Stored data
-=-=-

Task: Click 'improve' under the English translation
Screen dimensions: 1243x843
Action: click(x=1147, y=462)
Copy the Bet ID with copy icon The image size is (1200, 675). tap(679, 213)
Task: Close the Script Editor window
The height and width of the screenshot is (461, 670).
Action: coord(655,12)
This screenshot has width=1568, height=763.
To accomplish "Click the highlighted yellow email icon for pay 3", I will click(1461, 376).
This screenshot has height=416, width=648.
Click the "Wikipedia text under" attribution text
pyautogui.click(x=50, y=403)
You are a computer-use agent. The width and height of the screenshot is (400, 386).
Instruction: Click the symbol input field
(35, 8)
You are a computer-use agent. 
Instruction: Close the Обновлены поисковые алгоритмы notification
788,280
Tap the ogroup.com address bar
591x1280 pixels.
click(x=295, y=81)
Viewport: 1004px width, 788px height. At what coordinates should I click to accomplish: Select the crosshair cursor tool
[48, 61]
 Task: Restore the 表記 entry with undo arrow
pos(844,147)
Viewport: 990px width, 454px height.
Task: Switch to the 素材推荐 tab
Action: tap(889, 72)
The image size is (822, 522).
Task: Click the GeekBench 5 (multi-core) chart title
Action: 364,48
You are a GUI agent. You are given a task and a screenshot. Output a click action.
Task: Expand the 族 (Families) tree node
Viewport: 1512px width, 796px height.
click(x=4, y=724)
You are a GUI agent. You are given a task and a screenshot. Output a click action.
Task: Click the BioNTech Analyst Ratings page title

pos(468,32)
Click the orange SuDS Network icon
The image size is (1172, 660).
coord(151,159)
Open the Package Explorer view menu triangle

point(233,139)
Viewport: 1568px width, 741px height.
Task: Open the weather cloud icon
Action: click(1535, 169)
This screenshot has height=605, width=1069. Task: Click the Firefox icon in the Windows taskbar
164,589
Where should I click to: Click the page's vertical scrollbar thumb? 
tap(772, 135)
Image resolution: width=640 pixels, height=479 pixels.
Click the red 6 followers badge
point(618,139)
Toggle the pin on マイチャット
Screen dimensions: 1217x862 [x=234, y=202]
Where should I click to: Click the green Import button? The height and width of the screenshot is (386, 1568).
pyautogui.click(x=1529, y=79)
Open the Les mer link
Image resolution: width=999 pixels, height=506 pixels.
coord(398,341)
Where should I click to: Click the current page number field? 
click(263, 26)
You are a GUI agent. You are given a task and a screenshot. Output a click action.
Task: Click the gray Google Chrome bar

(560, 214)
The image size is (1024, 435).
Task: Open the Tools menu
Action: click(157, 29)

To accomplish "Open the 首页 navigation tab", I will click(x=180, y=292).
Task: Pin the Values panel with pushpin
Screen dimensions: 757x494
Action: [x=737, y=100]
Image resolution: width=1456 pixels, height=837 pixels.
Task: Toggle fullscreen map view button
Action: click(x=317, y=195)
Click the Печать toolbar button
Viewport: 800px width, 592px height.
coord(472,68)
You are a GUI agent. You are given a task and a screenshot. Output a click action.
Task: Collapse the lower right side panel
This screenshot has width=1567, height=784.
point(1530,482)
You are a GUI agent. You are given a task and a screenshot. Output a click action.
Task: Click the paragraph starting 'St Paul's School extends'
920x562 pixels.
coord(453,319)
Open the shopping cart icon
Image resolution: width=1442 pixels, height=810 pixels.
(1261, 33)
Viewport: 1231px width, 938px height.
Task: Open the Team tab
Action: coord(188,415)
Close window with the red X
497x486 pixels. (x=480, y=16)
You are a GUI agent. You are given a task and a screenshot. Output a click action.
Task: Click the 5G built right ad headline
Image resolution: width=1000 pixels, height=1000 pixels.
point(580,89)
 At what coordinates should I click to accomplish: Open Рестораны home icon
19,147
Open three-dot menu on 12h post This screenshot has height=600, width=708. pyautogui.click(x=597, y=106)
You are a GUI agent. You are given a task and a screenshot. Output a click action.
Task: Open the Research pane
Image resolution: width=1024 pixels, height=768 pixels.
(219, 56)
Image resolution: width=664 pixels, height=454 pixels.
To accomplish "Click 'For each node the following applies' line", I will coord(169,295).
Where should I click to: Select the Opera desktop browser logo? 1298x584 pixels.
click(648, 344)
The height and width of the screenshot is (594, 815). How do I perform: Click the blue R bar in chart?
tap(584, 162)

-=-=-

• [Problem to work on]
Copy every line above that includes the string "will".

• [Problem solution]
To accomplish "Click the highlighted yellow email icon for pay 3", I will click(1461, 376).
To accomplish "Open the 首页 navigation tab", I will click(x=180, y=292).
To accomplish "Click 'For each node the following applies' line", I will coord(169,295).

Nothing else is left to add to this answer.